Defense counsel argued that the CAT scan had been performed at Upper Chesapeake Medical Center in January of 2007 and that the written report from the CAT scan had come from the records of Dr. Charles Eck, one of Little’s treating physicians. Defense counsel stated that the written report portion of the CAT scan had already been entered into *431evidence by Little as part of the records of Dr. Eck and that the CAT scan itself had been produced to Schneider and Gonze during discovery by Upper Chesapeake Medical Center. Little had served a request for production of documents to Upper Chesapeake Medical Center, which was formerly a defendant in this case. Defense counsel stated that they had received a letter from Upper Chesapeake Medical Center, addressed to both plaintiffs counsel and defendant’s counsel, in response to the request for production of documents. The response included a letter, dated February 4, 2009, and two CDs. The letter stated that the two enclosed CDs contained an angiogram from August 7, 2001 and an aortogram from June 18, 2007 but did not refer to a CAT scan. Defense counsel stated that although the February 4th letter did not reference a CAT scan, the CAT scan was included on one of the CDs. Little’s counsel acknowledged receiving the same February 4 letter and accompanying CDs, but stated that the CDs they received did not contain a CAT scan. Little’s counsel maintained that they never received a CD with a CAT scan until April 12, 2010, when they received the CAT scan from Dr. Eves’ attorney.

Defense counsel offered to produce the CD and demonstrate to the court that the CAT scan was on the same CD as the aortogram, which defense counsel had received from Upper Chesapeake Medical Center with the accompanying February 4, 2009 letter. The following colloquy ensued:

THE COURT: Does Plaintiffs counsel want that up?
[PLAINTIFF’S COUNSEL]: It’s not necessary, Your Hon- or. I don’t have it. That, I know. I have gone through them and I don’t have them. Whether [defense counsel’s] CD has it or not, I’ll take his word for it, but I don’t have them.
THE COURT: So, it is not on the CD that you got?
[PLAINTIFF’S COUNSEL]: Again, I’m not a tech, expert either, but I have provided the CD’s [sic] that were given to me by Ms. Plant to my experts for review and I have been told that they are not on there.
*432[DEFENSE COUNSEL]: Your Honor, let me just say I can’t speak to that other than the fact that I know that on the two CD’s [sic] that were provided those images were on there. We know that their person who did put the aortogram up apparently had a CD and put it up. I can’t say that. I can say this, Your Honor.
THE COURT: That is not the critical issue anyway. The critical issue goes to the second part as to what these people [the defense experts and the defendants] have said [at deposition].
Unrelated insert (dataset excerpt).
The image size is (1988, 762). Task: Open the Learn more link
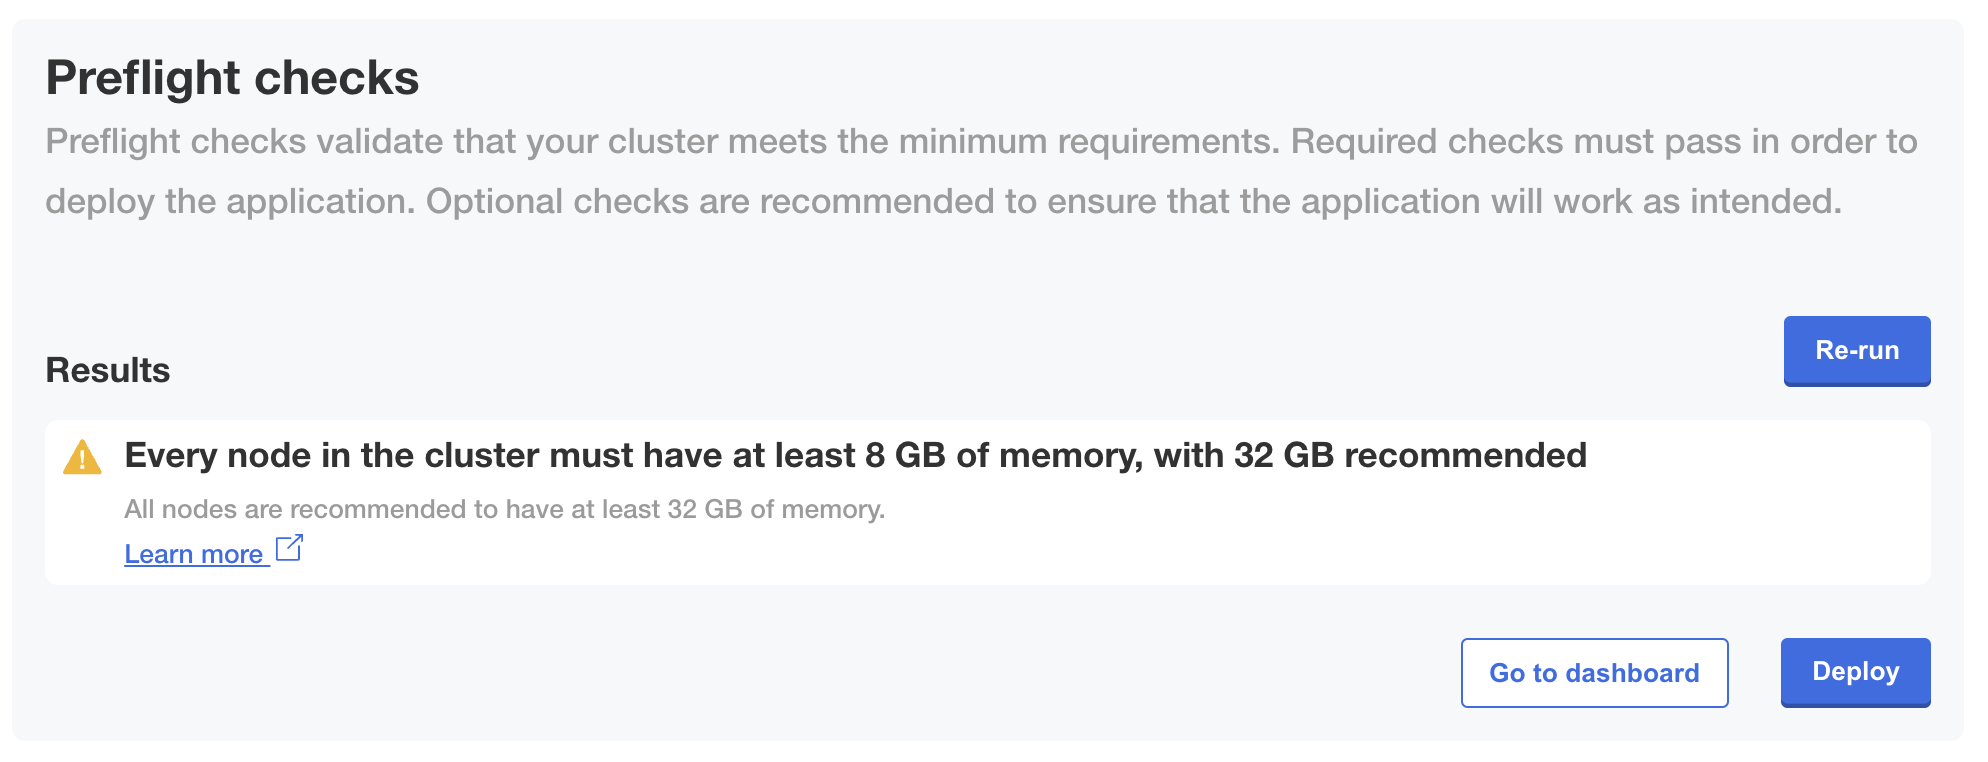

The circuit court, after significant argument by the parties, granted Little’s motion to exclude the CAT scan testimony, stating:

[Considering everything, I think this is exactly along the lines of where I ruled against the Plaintiff pretrial.9 I think discovery is there for a reason, it serves a purpose, and I do agree with the arguments of the Plaintiff. I’ll adopt document that [sic] and grant the Plaintiffs motion in limine to exclude this [CAT scan].

B. Standard of Review

We review a trial court’s finding of a discovery violation under the clearly erroneous standard. “When reviewing the circuit court’s imposition of sanctions for discovery abuse, we are bound to the court’s factual findings unless we find them to be clearly erroneous.” Klupt v. Krongard, 126 Md.App. 179, 193, 728 A.2d 727 (1999). “Our scope of review is narrow and our function is not to substitute our judgment for that of the fact finder, even if we might have reached a different result.” Id. Instead, we must “decide only whether there was sufficient evidence to support the trial court’s findings. In making this decision, we must assume the truth of all the evidence, and of all the favorable inferences fairly *433deducible therefrom, tending to support the factual conclusions of the lower court.” Id.

“When considering the actual imposition of discovery sanctions, our review is narrower still.” Id. We review the granting of a motion in limine for discovery sanctions under an abuse of discretion standard. Saxon Mortgage. Servs. v. Harrison, 186 Md.App. 228, 252, 973 A.2d 841, 854-55 (2009) (citing Lowery v. Smitksburg Emergency Med. Serv., 173 Md.App. 662, 674, 920 A.2d 546 (2007)). We entrust trial judges “with a large measure of discretion in applying sanctions for discovery violations.” Id. (internal quotations omitted). The Court of Appeals has identified five factors (“Taliaferro factors”) that a trial court must consider when exercising its discretion to exclude evidence disclosed in violation of the discovery rules:

(1) whether the disclosure violation was technical or substantial;
(2) the timing of the ultimate disclosure;
(3) the reason, if any, for the violation;
(4) the degree of prejudice to the parties respectively offering and opposing the evidence;
(5) whether any resulting prejudice might be cured by a postponement and, if so, the overall desirability of a continuance.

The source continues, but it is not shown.